Lines from the one holding "Screen dimensions: 1080x564" through the end of the entries, inclusive, form the whole output; reproduce them exactly and omit pictures.

**Pixel coordinate grounding data**
━━━━━━━━━━━━━━━━━━━━
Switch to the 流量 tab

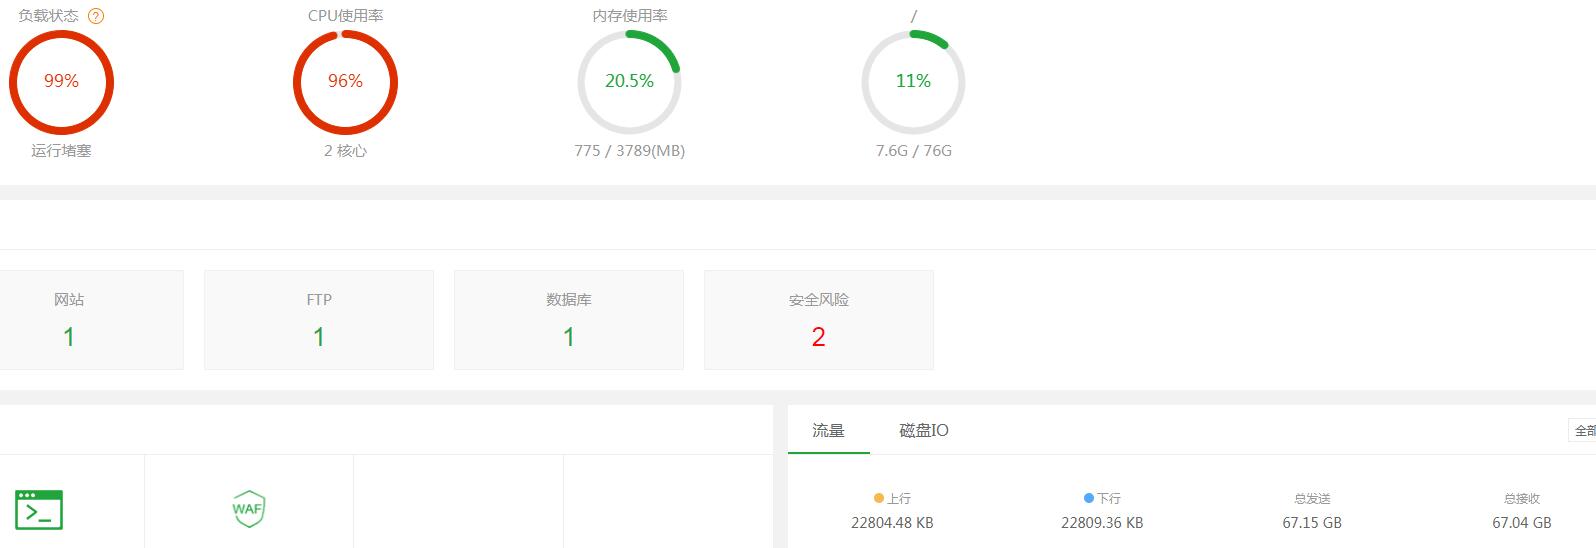click(828, 431)
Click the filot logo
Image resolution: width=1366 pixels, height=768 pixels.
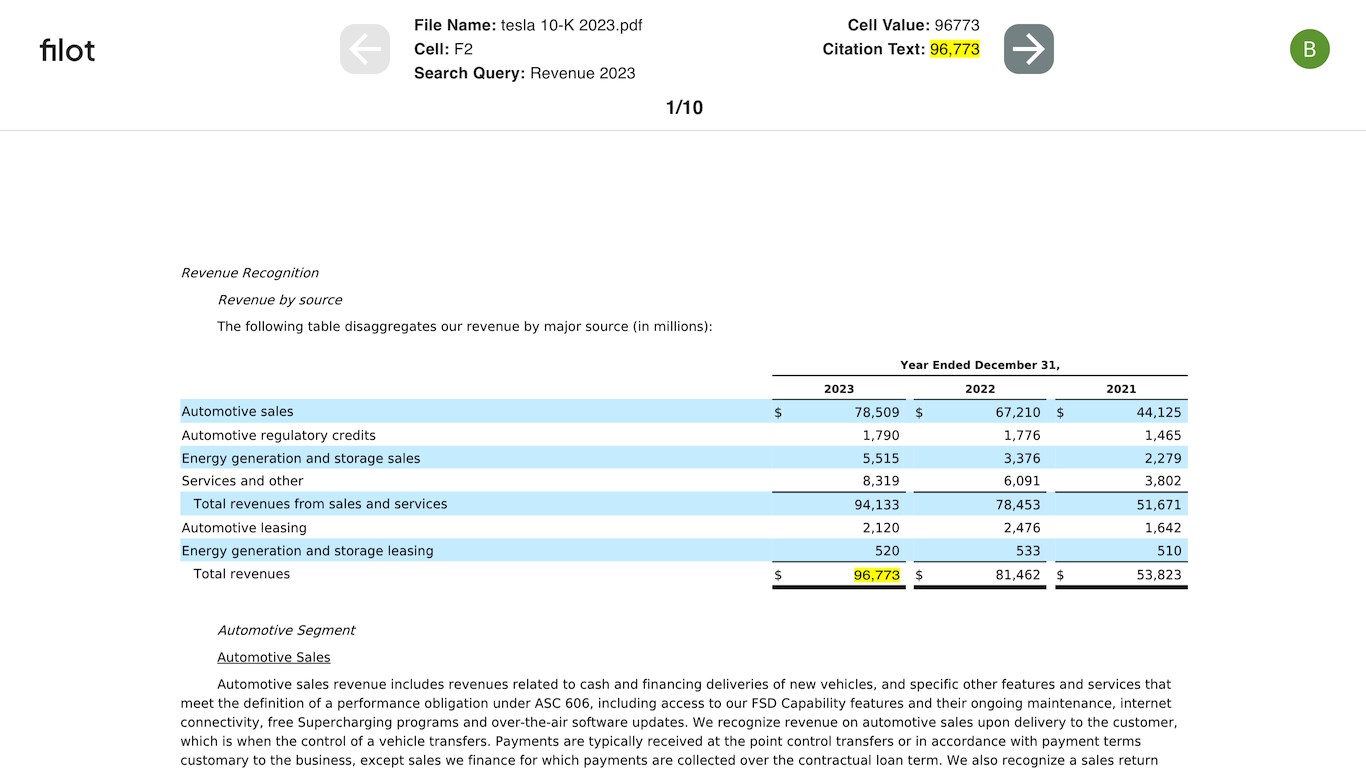(x=67, y=50)
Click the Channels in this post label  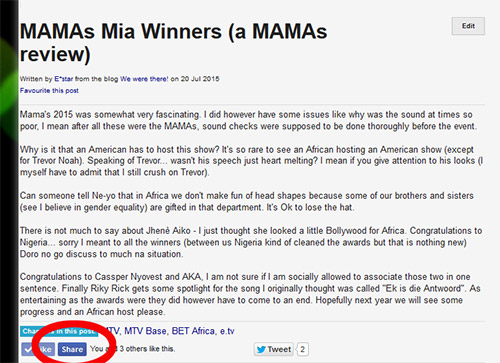pyautogui.click(x=59, y=331)
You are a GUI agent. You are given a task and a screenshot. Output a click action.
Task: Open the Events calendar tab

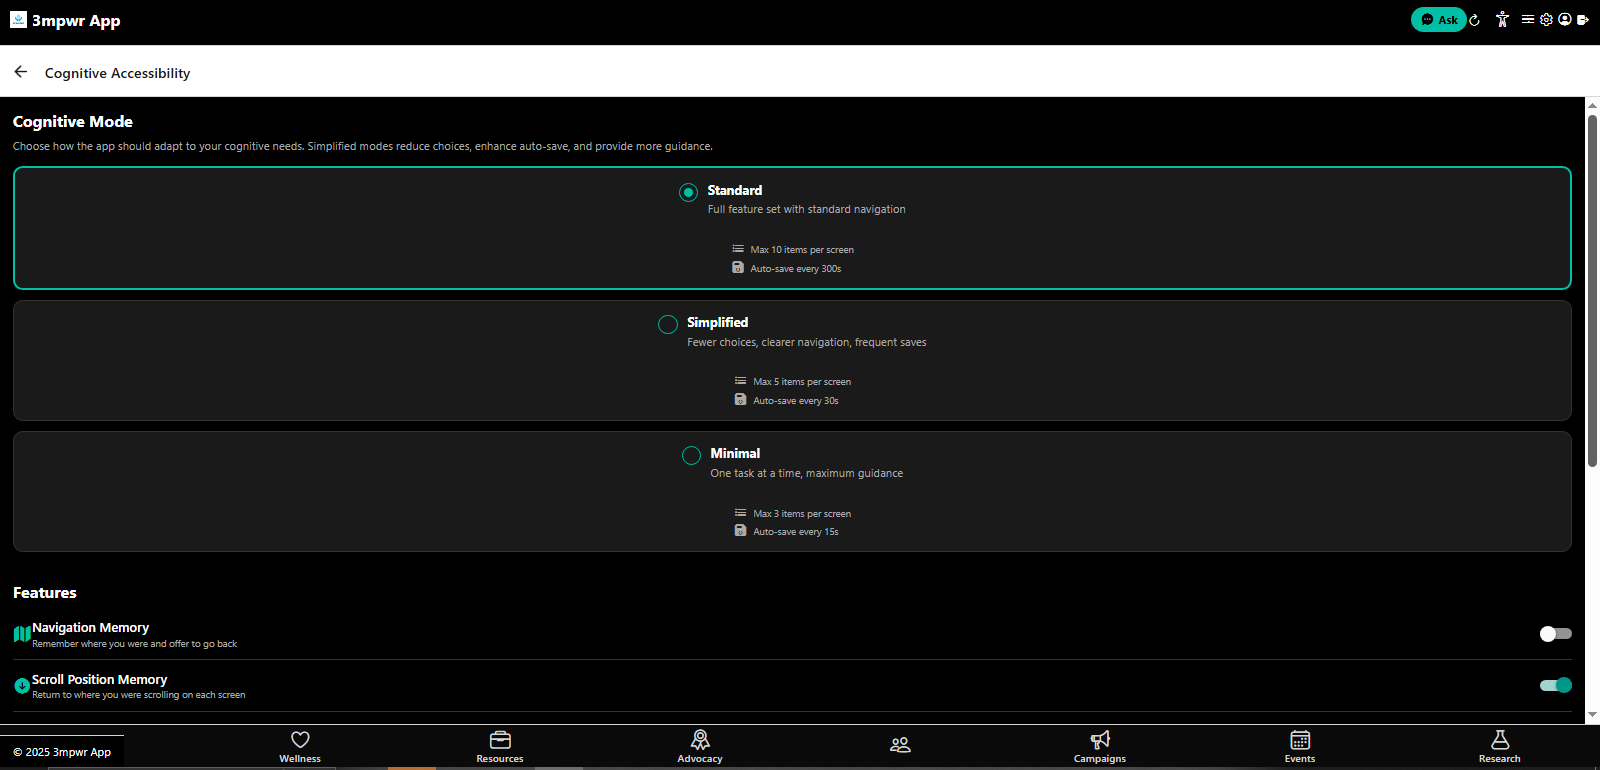[1300, 746]
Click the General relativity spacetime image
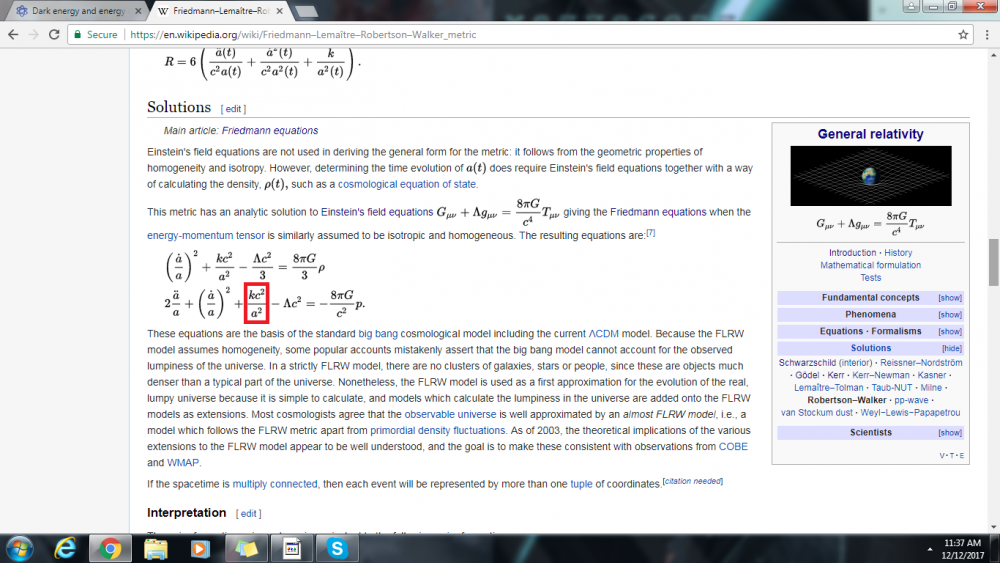This screenshot has height=563, width=1000. [870, 177]
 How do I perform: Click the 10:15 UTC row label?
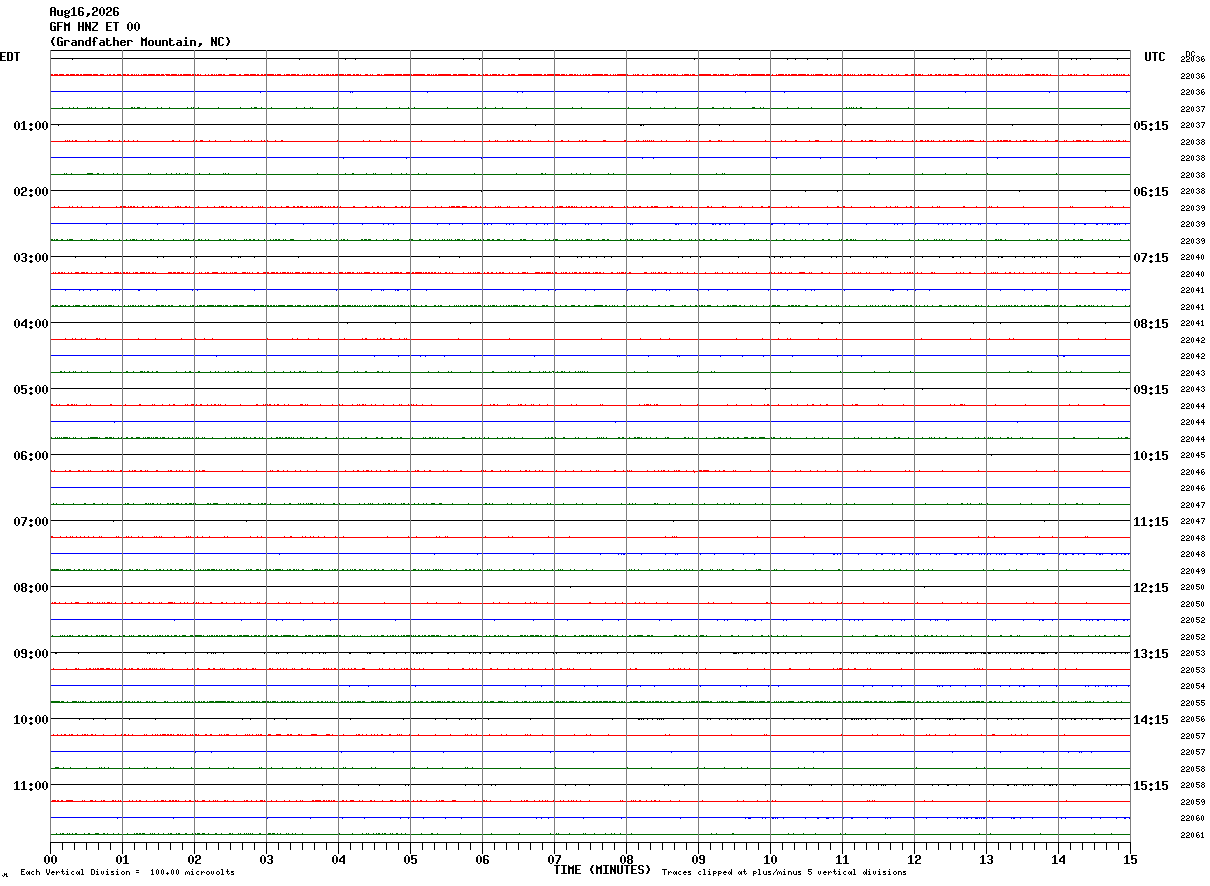tap(1150, 456)
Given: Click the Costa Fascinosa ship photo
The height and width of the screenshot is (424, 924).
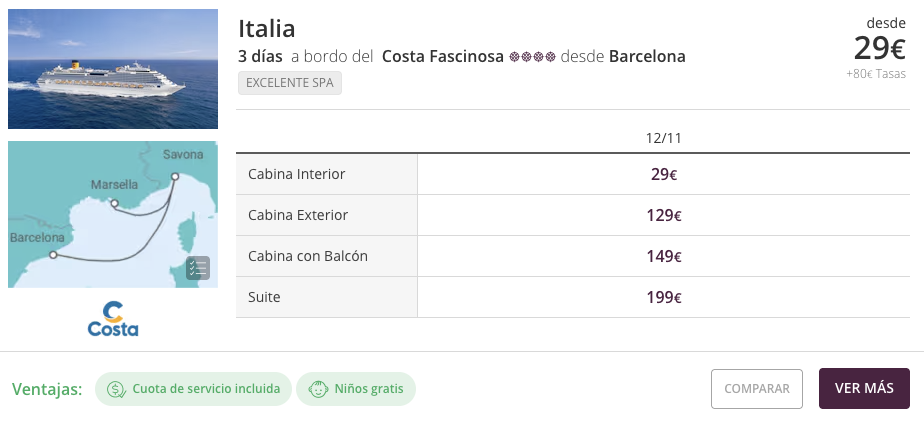Looking at the screenshot, I should [113, 69].
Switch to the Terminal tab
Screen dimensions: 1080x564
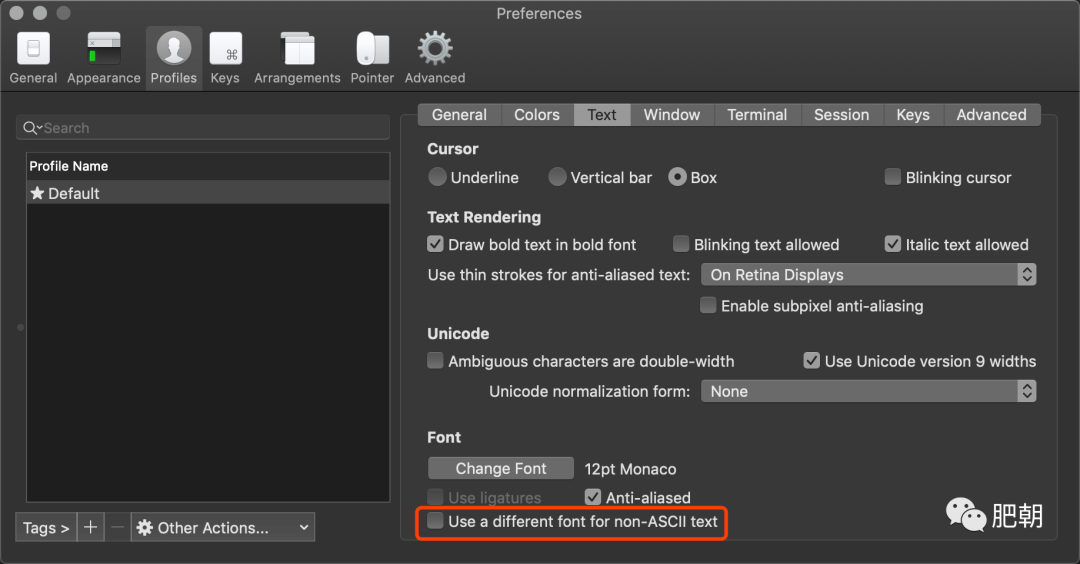point(757,115)
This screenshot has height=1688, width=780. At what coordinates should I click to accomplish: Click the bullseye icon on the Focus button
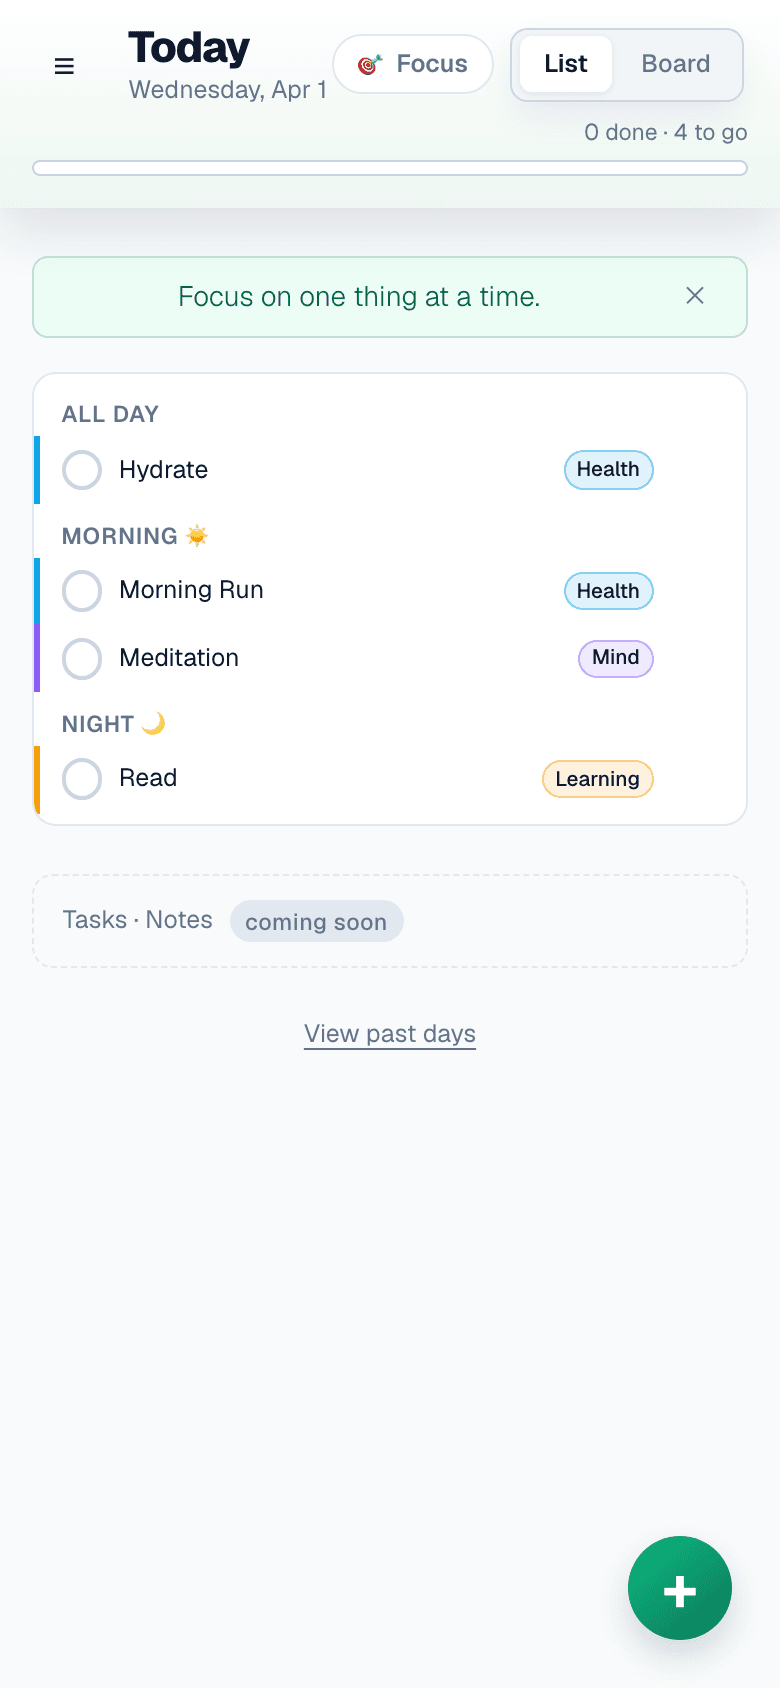click(x=368, y=63)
━━━━━━━━━━━━━━━━━━━━
**Task solution**
Screen dimensions: 1080x564
point(757,115)
This screenshot has height=1688, width=780. At what coordinates should I click to accomplish: Click the bullseye icon on the Focus button
click(x=368, y=63)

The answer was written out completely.